Pueblo en vilo se convirtió pronto, muy justificadamente, en la biblia de la microhistoria y Luis, por derecho propio, en su Papa. Siguió y ha seguido trabajando y teorizando sobre el asunto, a menudo presentando teatralmente los dos actores: la historia académica, calzada de quevedos, nacional, ácida, regañona, por una parte, por la obra la historia ``matria'', de pueblo, de terruño, humilde y alegre.

Lo cierto es que su libro, es libro parteaguas, lo es en el discurso de la historiografía mexicana y lo es en la vida personal de Luis. Su producción anterior, muy seria y correcta, extraordinariamente útil y no infrecuentemente salpicada de brillantes ideas e interpretaciones, difiere de su nueva manera: una historia donde la reflexión es la que manda, donde la investigación acuciosa no es sino un andamiaje que se queda allá abajo, para construir lo que deveras le interesa; donde, si ``el estilo es el hombre'', en su caso, además, ``el estilo es la historia''. Una suerte de liberación personal. Después de muchos años de estar picando piedra pudo hacer su propia casa. Ni un palacio nacional ni una suntuosa villa nobiliaria: nada más ni nada menos que su casa, tan suya, tan él.
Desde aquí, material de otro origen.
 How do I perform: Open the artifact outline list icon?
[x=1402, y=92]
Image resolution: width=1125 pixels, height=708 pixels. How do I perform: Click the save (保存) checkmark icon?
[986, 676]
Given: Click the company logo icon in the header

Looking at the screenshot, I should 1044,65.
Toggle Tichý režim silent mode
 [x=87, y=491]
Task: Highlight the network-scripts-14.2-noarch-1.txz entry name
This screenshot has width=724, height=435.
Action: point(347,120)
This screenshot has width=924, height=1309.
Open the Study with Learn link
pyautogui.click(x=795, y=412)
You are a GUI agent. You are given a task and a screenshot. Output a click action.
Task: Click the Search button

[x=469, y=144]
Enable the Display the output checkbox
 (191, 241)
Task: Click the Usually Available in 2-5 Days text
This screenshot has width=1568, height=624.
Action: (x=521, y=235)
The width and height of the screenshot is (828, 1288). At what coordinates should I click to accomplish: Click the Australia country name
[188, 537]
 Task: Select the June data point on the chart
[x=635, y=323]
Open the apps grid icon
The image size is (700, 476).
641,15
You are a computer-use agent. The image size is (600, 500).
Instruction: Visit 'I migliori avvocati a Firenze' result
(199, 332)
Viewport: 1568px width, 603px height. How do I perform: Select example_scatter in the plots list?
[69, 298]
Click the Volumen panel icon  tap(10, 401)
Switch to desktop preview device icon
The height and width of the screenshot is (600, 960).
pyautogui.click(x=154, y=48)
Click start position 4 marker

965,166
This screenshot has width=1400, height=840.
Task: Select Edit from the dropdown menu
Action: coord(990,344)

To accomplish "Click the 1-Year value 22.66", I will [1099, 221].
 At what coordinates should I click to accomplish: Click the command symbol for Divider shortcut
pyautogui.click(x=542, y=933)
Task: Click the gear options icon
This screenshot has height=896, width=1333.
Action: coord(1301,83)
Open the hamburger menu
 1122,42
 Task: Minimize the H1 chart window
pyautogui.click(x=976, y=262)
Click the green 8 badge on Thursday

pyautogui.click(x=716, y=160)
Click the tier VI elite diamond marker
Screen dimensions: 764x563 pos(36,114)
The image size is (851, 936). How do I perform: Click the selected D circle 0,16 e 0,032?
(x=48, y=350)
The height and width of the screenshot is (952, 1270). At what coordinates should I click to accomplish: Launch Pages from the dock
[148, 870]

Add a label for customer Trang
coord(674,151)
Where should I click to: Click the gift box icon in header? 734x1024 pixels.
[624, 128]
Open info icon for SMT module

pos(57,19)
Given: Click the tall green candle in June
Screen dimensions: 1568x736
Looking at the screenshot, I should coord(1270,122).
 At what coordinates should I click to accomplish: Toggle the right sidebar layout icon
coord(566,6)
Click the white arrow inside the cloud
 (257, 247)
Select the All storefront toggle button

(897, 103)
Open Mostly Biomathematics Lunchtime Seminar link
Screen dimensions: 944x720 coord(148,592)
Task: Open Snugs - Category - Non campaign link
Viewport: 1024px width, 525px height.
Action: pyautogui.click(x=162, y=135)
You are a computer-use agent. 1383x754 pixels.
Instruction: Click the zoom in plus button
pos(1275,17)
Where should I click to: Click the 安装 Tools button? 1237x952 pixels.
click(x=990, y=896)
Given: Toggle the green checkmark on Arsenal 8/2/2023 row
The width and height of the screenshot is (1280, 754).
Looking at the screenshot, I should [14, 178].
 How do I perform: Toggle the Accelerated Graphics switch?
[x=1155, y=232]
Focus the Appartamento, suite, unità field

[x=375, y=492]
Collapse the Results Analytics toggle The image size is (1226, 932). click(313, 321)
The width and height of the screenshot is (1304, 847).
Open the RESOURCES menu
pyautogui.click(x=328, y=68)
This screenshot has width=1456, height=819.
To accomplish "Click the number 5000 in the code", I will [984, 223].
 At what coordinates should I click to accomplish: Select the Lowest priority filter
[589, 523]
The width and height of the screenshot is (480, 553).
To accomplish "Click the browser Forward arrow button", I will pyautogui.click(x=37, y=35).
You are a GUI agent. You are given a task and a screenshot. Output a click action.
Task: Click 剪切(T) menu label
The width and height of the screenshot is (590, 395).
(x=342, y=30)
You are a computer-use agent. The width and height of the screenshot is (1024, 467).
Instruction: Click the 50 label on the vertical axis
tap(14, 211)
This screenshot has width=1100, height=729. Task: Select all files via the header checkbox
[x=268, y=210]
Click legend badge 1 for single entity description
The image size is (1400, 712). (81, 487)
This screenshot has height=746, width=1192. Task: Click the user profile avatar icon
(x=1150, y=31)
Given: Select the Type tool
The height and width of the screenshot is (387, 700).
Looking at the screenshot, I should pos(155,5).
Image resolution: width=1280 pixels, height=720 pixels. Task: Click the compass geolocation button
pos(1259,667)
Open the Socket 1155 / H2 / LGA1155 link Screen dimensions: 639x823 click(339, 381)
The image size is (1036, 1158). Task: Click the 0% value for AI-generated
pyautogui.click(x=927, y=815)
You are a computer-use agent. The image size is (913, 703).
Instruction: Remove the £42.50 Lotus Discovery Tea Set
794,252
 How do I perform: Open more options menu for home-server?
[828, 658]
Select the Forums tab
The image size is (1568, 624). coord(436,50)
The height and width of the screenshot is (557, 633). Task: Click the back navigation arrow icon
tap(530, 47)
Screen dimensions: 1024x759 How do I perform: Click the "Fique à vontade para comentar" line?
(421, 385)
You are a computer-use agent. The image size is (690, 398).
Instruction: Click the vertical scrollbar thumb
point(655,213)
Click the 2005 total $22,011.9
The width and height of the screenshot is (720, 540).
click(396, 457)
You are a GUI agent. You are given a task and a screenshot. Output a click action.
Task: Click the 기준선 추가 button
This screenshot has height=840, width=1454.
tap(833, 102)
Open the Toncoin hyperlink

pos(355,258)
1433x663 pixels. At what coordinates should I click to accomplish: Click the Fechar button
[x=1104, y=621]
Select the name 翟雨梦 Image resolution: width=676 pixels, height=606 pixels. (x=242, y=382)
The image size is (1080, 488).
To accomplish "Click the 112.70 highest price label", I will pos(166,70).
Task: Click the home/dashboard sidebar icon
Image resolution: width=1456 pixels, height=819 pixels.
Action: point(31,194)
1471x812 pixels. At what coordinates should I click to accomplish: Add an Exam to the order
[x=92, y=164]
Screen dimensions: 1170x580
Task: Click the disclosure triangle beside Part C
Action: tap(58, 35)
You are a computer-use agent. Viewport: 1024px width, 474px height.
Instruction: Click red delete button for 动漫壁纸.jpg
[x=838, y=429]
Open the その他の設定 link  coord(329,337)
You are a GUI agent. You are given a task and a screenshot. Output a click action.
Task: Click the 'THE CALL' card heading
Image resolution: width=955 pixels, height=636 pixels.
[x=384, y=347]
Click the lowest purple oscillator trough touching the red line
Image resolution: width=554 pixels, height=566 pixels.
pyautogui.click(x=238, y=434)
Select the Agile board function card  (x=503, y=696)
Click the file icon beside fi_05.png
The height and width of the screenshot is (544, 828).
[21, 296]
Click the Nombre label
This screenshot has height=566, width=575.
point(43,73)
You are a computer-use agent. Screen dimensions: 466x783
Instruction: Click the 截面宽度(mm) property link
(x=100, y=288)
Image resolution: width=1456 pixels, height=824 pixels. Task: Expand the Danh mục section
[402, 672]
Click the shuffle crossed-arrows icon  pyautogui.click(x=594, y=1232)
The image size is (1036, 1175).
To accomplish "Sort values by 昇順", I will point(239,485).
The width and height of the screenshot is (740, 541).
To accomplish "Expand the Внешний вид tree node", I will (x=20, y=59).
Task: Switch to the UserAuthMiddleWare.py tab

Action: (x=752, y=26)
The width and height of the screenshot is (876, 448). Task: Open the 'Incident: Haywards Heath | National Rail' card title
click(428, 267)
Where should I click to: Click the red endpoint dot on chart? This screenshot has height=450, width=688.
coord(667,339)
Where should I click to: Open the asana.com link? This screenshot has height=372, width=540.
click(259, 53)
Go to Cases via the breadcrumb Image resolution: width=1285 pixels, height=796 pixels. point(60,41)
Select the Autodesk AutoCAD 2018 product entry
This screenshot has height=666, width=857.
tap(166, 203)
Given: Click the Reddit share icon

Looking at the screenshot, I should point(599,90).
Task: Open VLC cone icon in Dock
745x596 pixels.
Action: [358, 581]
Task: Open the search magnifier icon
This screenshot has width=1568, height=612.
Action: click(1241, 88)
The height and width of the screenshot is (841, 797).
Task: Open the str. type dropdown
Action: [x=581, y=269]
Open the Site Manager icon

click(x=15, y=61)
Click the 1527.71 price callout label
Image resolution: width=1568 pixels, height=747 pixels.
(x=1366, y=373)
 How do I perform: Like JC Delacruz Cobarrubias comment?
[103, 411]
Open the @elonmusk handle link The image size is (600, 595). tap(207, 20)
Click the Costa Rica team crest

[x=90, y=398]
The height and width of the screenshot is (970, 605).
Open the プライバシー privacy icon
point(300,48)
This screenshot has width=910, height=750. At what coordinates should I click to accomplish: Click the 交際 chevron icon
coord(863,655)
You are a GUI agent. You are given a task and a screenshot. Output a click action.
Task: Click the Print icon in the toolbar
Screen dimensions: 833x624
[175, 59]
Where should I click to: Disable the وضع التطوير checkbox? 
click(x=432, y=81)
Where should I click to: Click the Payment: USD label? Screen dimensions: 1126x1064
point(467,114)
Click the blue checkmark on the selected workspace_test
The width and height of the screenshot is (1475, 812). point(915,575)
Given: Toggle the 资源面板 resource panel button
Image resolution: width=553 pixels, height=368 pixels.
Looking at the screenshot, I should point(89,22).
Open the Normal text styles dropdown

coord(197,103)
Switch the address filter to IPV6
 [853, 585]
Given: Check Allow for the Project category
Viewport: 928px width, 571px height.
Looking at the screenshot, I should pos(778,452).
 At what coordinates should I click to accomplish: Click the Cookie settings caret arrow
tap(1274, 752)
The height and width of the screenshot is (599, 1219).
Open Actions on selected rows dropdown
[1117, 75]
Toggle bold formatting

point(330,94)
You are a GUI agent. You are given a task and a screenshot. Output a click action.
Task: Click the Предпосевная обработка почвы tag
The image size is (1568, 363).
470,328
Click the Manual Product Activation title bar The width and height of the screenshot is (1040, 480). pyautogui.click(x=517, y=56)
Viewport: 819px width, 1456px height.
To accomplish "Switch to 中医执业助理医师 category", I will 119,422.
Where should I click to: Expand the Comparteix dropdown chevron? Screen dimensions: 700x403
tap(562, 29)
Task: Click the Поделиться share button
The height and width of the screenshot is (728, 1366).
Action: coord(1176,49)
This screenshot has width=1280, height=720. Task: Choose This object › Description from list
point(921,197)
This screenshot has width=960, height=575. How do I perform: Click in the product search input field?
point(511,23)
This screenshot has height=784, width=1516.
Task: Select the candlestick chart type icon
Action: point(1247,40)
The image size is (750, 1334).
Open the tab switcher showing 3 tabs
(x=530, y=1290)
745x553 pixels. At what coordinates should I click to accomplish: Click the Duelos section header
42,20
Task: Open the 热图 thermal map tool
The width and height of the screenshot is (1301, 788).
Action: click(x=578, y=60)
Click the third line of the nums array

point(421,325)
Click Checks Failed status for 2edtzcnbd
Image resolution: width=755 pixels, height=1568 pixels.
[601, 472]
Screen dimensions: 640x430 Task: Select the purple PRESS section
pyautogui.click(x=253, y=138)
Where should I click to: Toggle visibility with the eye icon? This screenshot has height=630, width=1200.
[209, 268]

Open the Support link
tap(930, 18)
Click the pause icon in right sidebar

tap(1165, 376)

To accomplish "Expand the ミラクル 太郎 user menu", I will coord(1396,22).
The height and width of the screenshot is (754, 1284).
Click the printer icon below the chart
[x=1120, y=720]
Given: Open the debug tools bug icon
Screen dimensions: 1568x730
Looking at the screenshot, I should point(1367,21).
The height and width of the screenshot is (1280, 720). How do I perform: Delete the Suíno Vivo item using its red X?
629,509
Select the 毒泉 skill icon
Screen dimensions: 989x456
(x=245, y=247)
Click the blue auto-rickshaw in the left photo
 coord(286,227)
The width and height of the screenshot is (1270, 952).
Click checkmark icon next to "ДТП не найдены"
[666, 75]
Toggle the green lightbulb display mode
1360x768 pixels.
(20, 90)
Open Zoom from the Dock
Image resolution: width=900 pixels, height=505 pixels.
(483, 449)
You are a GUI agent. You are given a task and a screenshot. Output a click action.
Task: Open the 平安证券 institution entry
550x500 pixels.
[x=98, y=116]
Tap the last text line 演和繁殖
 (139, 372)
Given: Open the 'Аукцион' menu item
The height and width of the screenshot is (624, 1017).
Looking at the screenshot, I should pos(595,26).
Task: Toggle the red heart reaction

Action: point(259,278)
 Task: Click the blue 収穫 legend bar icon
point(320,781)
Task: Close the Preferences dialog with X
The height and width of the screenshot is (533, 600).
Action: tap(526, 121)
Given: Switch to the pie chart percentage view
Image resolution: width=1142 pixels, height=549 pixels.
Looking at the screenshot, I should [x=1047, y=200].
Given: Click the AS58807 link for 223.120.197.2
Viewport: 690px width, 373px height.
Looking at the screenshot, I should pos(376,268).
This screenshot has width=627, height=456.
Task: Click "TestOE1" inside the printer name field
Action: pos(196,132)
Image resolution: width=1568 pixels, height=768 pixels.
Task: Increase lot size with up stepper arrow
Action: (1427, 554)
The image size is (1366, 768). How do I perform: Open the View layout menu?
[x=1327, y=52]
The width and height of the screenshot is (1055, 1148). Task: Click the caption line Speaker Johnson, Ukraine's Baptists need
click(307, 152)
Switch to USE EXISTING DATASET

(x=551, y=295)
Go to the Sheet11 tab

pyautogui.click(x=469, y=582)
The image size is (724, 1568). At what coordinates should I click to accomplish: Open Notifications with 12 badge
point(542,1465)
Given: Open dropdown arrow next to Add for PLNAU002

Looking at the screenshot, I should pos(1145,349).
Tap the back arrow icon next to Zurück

Microhistoria, historia matria. Sí, desde luego. Pero hay otra aportación, que a mí me llega quizá más adentro y sobre la que no he visto por ahí que se abunde: la historia como testimonio. En el fondo la historia de su pueblo es su historia personal (rastreada en archivos, en crónicas, en cuentas familiares de gastos, en lo que se quiera). Es su testimonio de vida, su reflexión sobre sus propias cosas. Que va de su yo a su pueblo a su región a su país a su mundo y al mundo. La historia entendida como el modo de explicarnos, como el diálogo con la memoria. Y entendida no sólo como una recopilación (aunque también lo sea) sino como una creación. Luis está en el Sistema Nacional de Investigadores, pero también podría estar a sus anchas en el Sistema Nacional de Creadores. ``El estilo es la historia''.